# Stated task:
Rewrite the items below with "heading" changed to "title" and everything else left as it is. Leave the pictures out of your answer.

# Given information:
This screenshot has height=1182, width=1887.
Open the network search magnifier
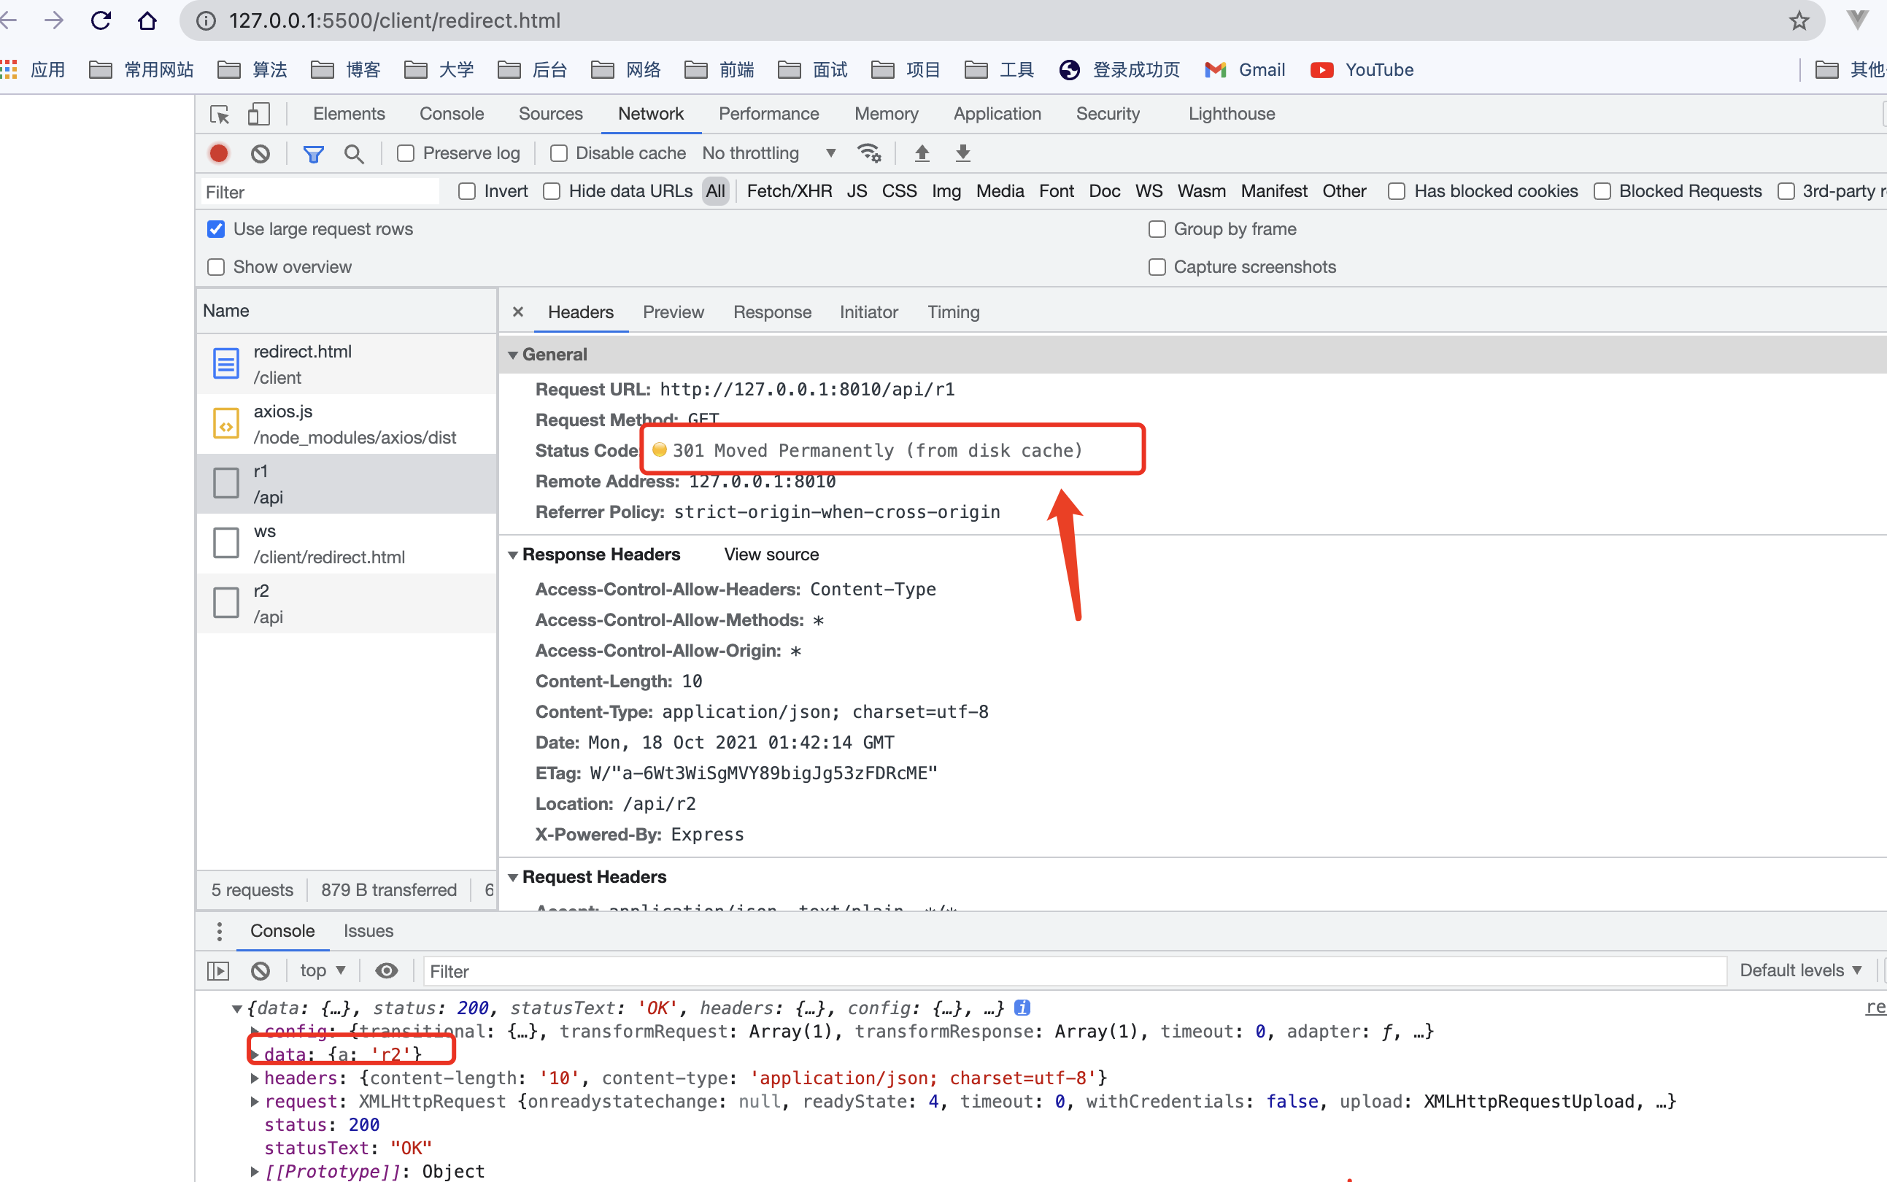coord(354,154)
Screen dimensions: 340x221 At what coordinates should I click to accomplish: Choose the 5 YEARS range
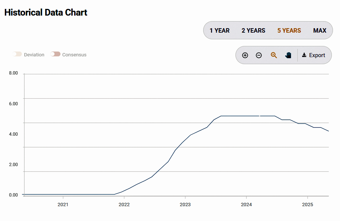289,30
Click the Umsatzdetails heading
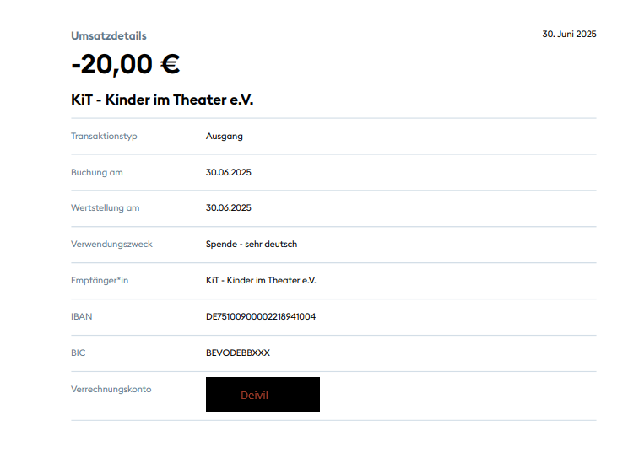Image resolution: width=639 pixels, height=458 pixels. tap(109, 36)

# Response for this exercise:
This screenshot has height=1182, width=1887.
Open the network search magnifier
coord(354,154)
Screen dimensions: 340x221 At what coordinates should I click to accomplish: Choose the 5 YEARS range
289,30
Click the Umsatzdetails title
Image resolution: width=639 pixels, height=458 pixels. tap(109, 36)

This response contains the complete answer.